Simon
Simon

Reputation: 2246

AsyncTask as one of many steps not updating UI

In my case, I am needing to obtain some data from the network, process it and then get other data from the network based on the result of the first network query. However, the first query could produce the need for user intervention ... or not.

I understand how AsyncTask can run and then display it's result in a UI object.
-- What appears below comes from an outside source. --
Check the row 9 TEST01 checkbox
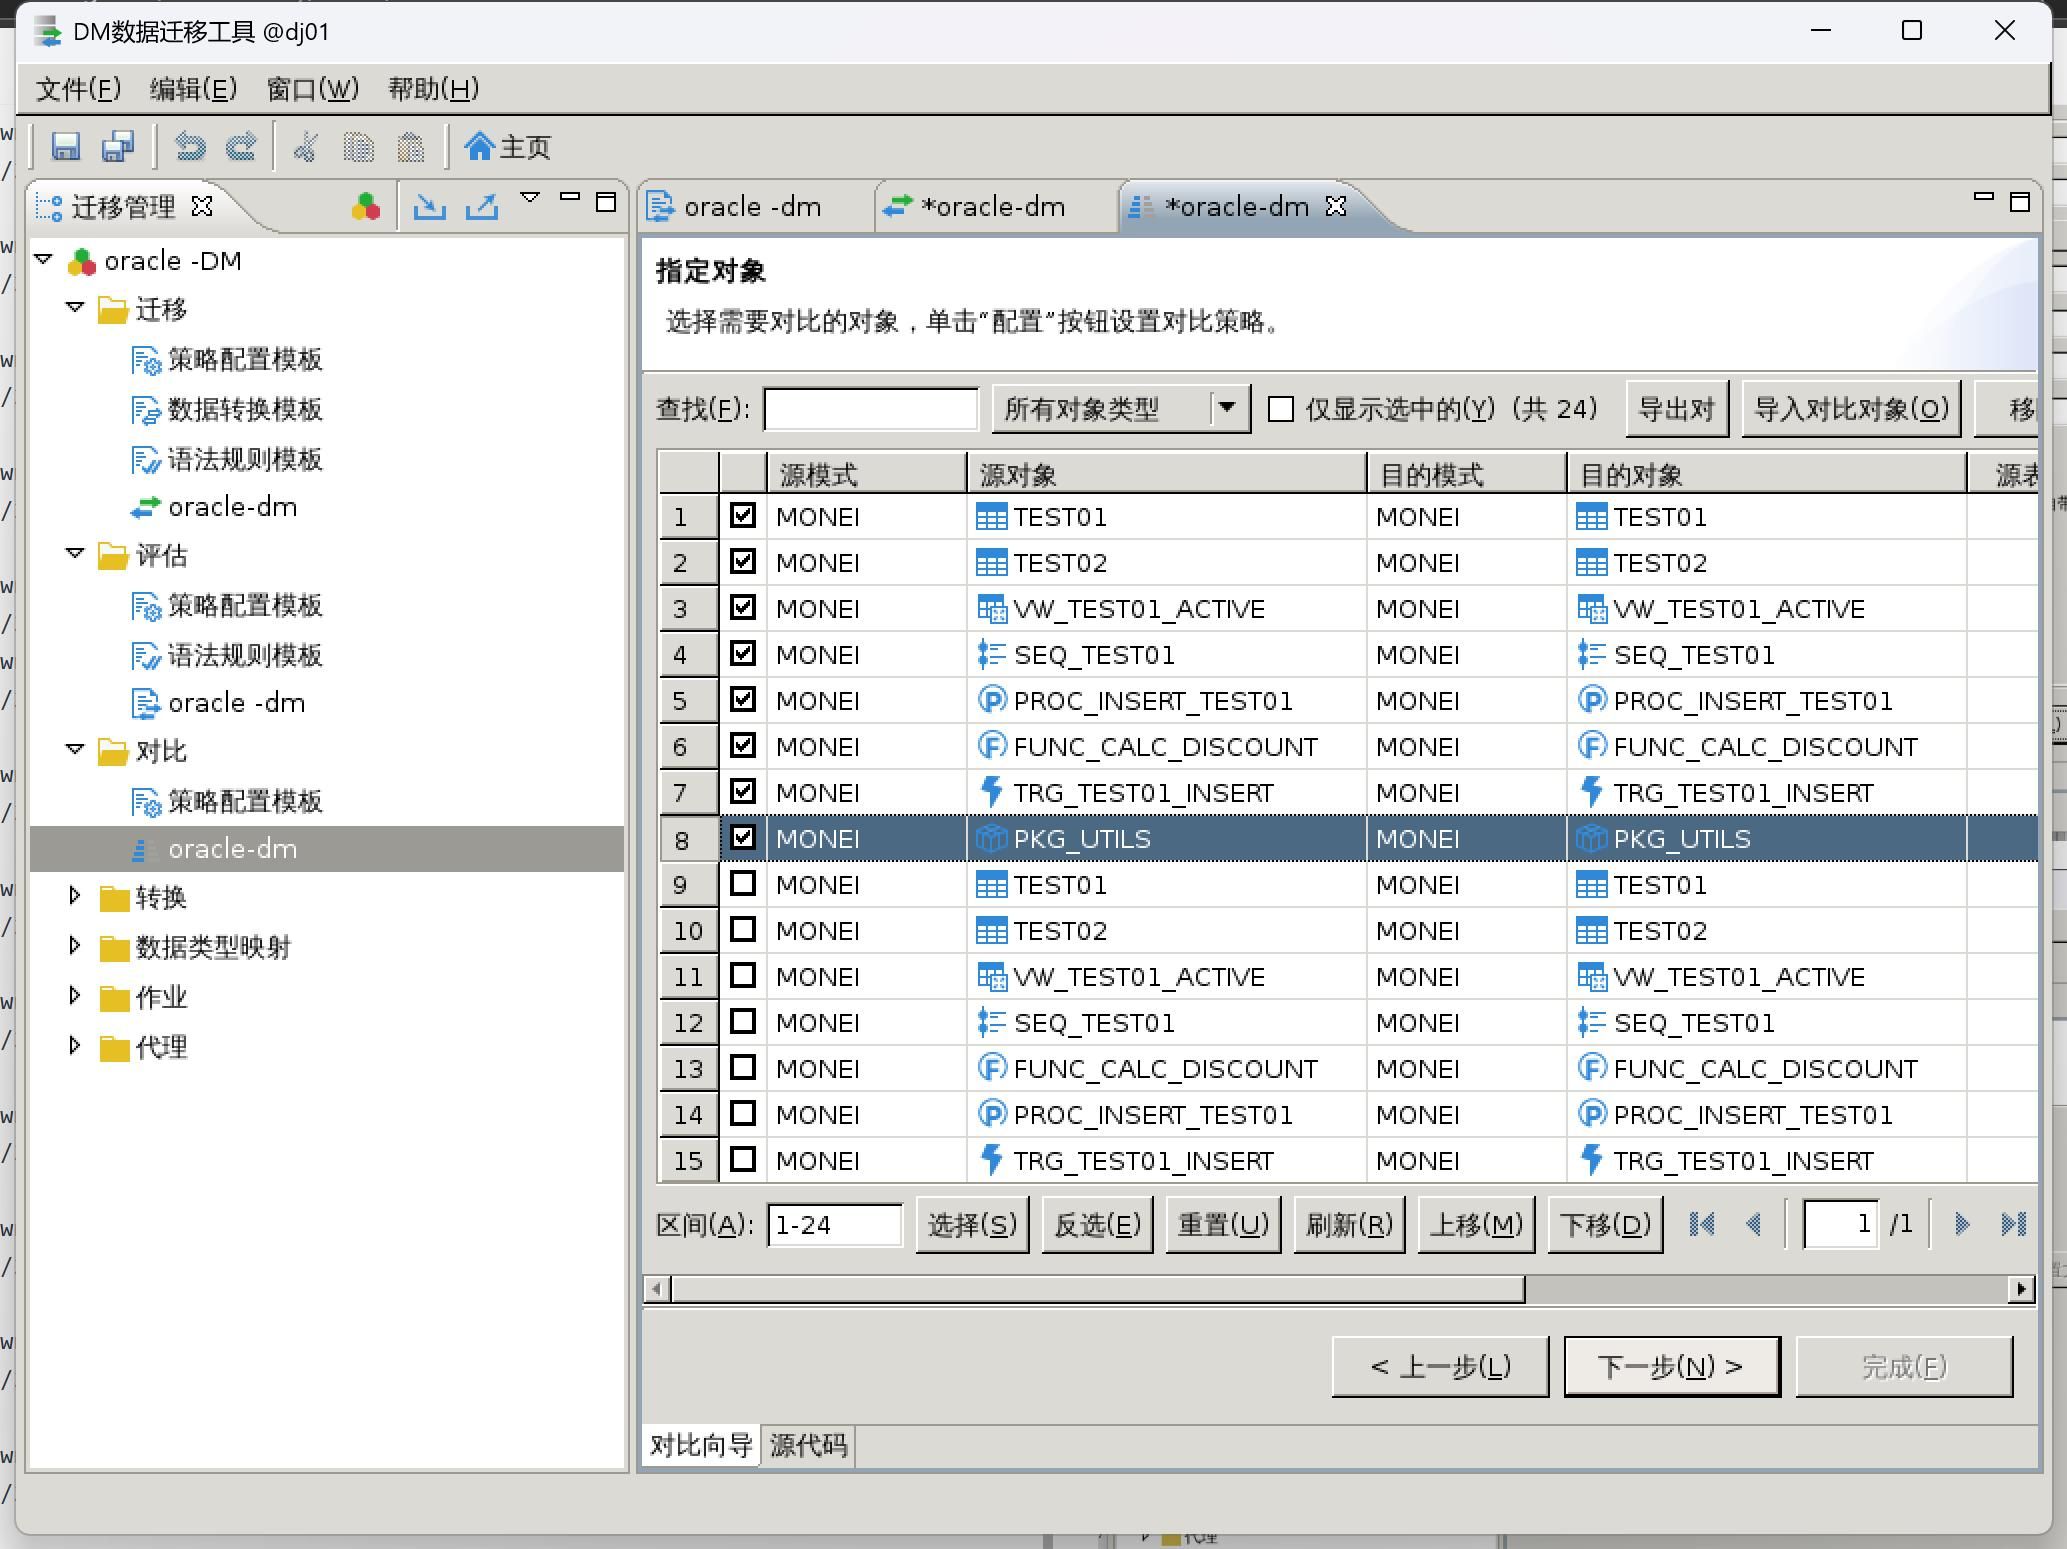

However, how should I "chain" actions together so that the first AsyncTask derived object correctly dies before starting a new action.

My thought is that when onPostExecute is called, if I start another UI based action, it will not terminate until the UI based action has terminated.

Is there a correct way to finish an AsyncTask process, signal the result to the calling object, clean up, calling object can then do its own processing ?

Or am I fussing about nothing here ?


EDIT : Please note my question is about AsyncTask background processing and how to correctly use it to avoid an execution stack overflow. I am not asking if I should use this method.

Upvotes: 1

Views: 181

Answers (3)

Simon
Simon

Reputation: 2246

The best way to do this I found, after a good amount of searching, is to use message handlers. This means that, at the end of the threads action it posts a message with the result to the UI code (not a UI widget note) and then can terminate cleanly.

This means a light and simple implementation.

Upvotes: 0

Thkru
Thkru

Reputation: 4199

UI Based Actions should never (!) block the workflow, maybe you should use ViewSwitchers or BackgroundServices and update the UI recently, instead of block sth.

Upvotes: 0

Andres
Andres

Reputation: 400

I think you should try using a background service for your network requests and update UI accordingly. You could use an intent service for the network operations and broadcast updates to the activity to refresh UI. Hope it helps.

EDIT: Also, about cancelling the requests, i think it is better to implement a Service and attach to it using bindService() on the Activity. That way, if there is a cancelling request, you could notify the Service to stop whatever it is doing.